» YOUR OBJECTIVE
From the line containing "Open Gerenciador de Tarefas" through the last line of the data, both ends included, write out every line exactly; omit the pictures.

════════════════

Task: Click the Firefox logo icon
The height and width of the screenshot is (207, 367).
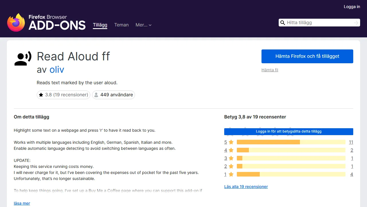Action: pyautogui.click(x=16, y=22)
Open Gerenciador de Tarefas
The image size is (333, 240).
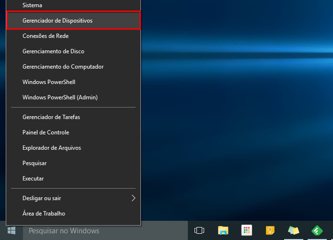click(x=51, y=117)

════════════════

» REPLY TO THE TASK
Open Gerenciador de Tarefas
The image size is (333, 240).
click(x=51, y=117)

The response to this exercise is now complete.